EXTRACT >>

+++++

THE MAKING OF IDENTITY – on fingerprints, bruises and scars.

by Velleda C. Ceccoli Ph.D. on March 18, 2013

In my work as a psychoanalyst, I often think that none of us can avoid the fingerprints of our early history, the particulars of who our parent(s) and/or caretakers were and how their distinct elements shaped us, the specific interactions that molded our relational self. We cannot avoid it, nor would we want to. Our parental legacy and its early progression, shapes who we are and who we become. That relational history is ours and ours alone – much like a fingerprint. Such fingerprints make us a particular character; an individual with our own emotional twists and turns. Fingerprints are uniquely ours. They are one of our distinctive, identifying characteristics. They are emblems that capture our individuality, like a birthmark that is singularly ours. Thinking of such physical imprints has helped me consider psychic experience, and particularly the experience of psychic pain in a similar fashion. Psychically, fingerprints consist of multiple, early interactions with significant others, each shaping parts of our identity, creating our particular curves, lines and dents. They cannot be avoided. Bruises and scars are to be avoided, but not fingerprints.

Consider the differences. Bruises are contusions and discolorations that come about as the result of an injury. They may or may not be indicative of the degree of physical trauma on the inside, but they are signs that something has caused harm. They are often sore to the touch and cause us, and others, to take notice. To move with care. They may be minor and disappear quickly, or quite profound and deep.

+++++

DIRECTIONS FOR THIS TASK >>
Retype the stretch of the fingerprints, bruises and scars essay from "Consider the differences." through "profound and deep.", word for word.

PROVIDED DATA >>
+++++

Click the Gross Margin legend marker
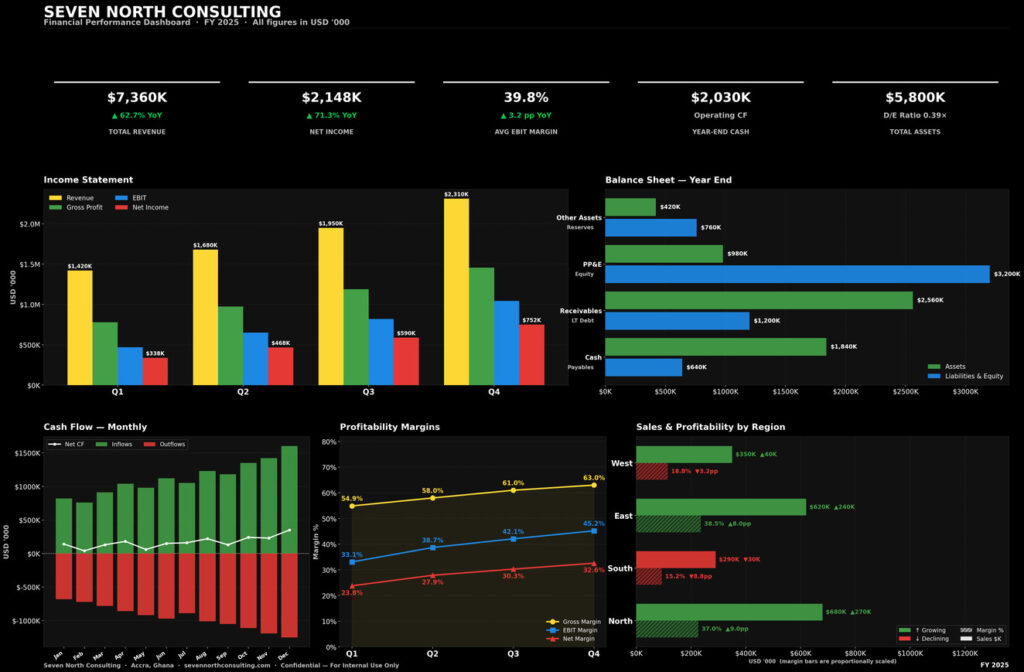The height and width of the screenshot is (672, 1024). (x=551, y=621)
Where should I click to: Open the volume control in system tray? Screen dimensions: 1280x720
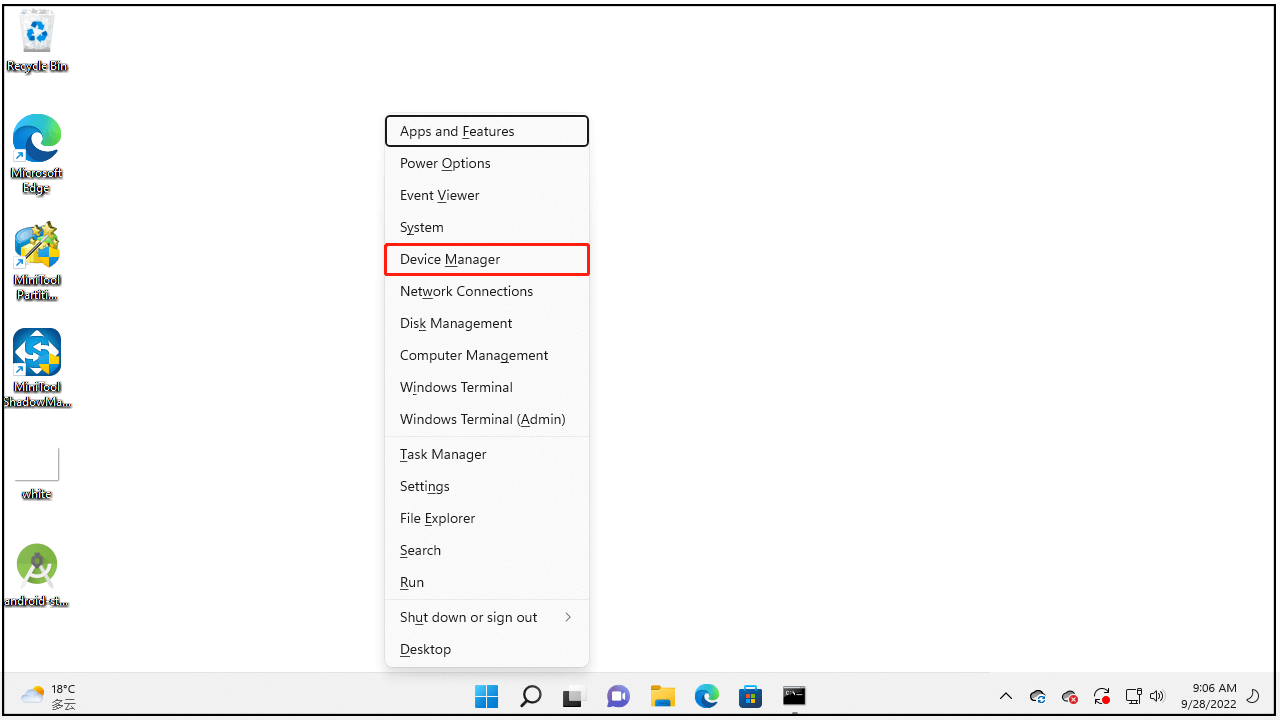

+++++

EXERCISE RESULT >>
Consider the differences. Bruises are contusions and discolorations that come about as the result of an injury. They may or may not be indicative of the degree of physical trauma on the inside, but they are signs that something has caused harm. They are often sore to the touch and cause us, and others, to take notice. To move with care. They may be minor and disappear quickly, or quite profound and deep.